While my immediate family members do not own any of these things (alright, my mom actually has a Louis Vuitton purse she got in 1975 on sale at Gimbel's), the large number of ostentatious displays of expendable wealth here always makes me coil in disgust each time I come home. In fact, there are certain area establishments I will not frequent because I cannot stand to watch what I see as pure social irresponsibility in the guise of Burberry hairbands and silk pashminas.

I've stopped going to a local coffee shop, for example, since seeing a 30-something mother (about 5'6", 120 lbs) yell at her daughter for eating too much of her grilled cheese sandwich, while another woman picked at a "scooped-out" bagel and a salad lightly covered in the lo-cal dressing she took out of her pocketbook.

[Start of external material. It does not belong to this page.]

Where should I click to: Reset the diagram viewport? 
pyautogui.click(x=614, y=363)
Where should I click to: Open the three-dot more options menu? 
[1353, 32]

I do not intend to pass moral judgment on any of these people, and I want to make that very clear. In fact, the morality or lack thereof of this place is irrelevant. What I am saying, though, is that a shared geographic, educational, religious, cultural and socioeconomic background does not enable me to identify with these individuals in any way. And as someone who seeks to work on issues facing low-income children and families for the rest of my life, and having been educated in depth about the problems that face these families, it would be unconscionable for me to simply write off this clear overabundance of materialism, what one author has referred to "affluenza" as desirable.

So, fine, you say. Go work in public service. Temper the materialism in your own life. (Although my mother insists there must be a way to help the poor with a post-law school starting salary of more than $50,000.) But it isn't that easy.

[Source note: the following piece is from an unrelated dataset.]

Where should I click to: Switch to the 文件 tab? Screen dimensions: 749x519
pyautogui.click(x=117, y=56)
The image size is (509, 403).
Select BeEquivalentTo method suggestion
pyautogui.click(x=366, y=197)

This summer, I got a peek at the other home environment I am pulled towards. I worked in New York City government developing a community outreach campaign aimed at low-income families. Not a day passed in the office when I wasn't held as a model of privilege. The three full-time staff members who I worked most closely with often directly reminded me both in social and work-related settings of the benefits I received as a white, middle-class man. I could not possibly understand how poor minority families would respond to a particular policy. I could not possibly have any relevant perspective on how to make an environment less threatening to women. But I would undeniably get many more opportunities than they, a black man, a Latina woman, and a Caucasian woman, because of the privilege inherently afforded to me.

The conversations angered me, obviously. There was nothing I could do to change my whiteness or my biological sex. And in choosing to work to advance the lives of a largely minority, low-income urban population, I was rejecting the "privilege" bestowed upon me in several ways. At one point, I actually asked my colleague, "So what am I supposed to do? Should I just give in and become a corporate lawyer like my mother wants me to be?" He responded, "See, that's the problem. You see a job with a starting six-figure salary as giving in. For most of us that's not even an option."

I didn't even get to raise the point that, for me, not all doors are open. As a male interested in public service, I'm actually in a minority. There are communities I would like to work in where I would never get the trust needed to do significant work. There are stereotypes associated with being a middle-class white male, particularly when accompanied by "Tufts University" on my resum?©.

This isn't a sob story about being middle class, white and male. Yes, in some public service situations I have felt "overqualified," or otherwise seen differences between myself and my colleagues. But there is irony in the fact that I would find it easier to pursue a life plan that society deems more ambitious and rewarding (financially and with prestige) than a more modest one.

I see my life at a crossroads right now, and any place I go does not feel like a welcoming home. True, it takes time to settle into a new home. But do I have to give up all the positives that growing up privileged have given to me or completely embrace my background, go corporate, and drive off in my Mercedes wearing Diesel and Dolce? Do I have choices beyond isolation as the only white guy in a room of all white guys? Is there a home for me between the land of Uggs and North Face and a world hostile to the privilege I've accumulated over the past 20 years? I can only hope.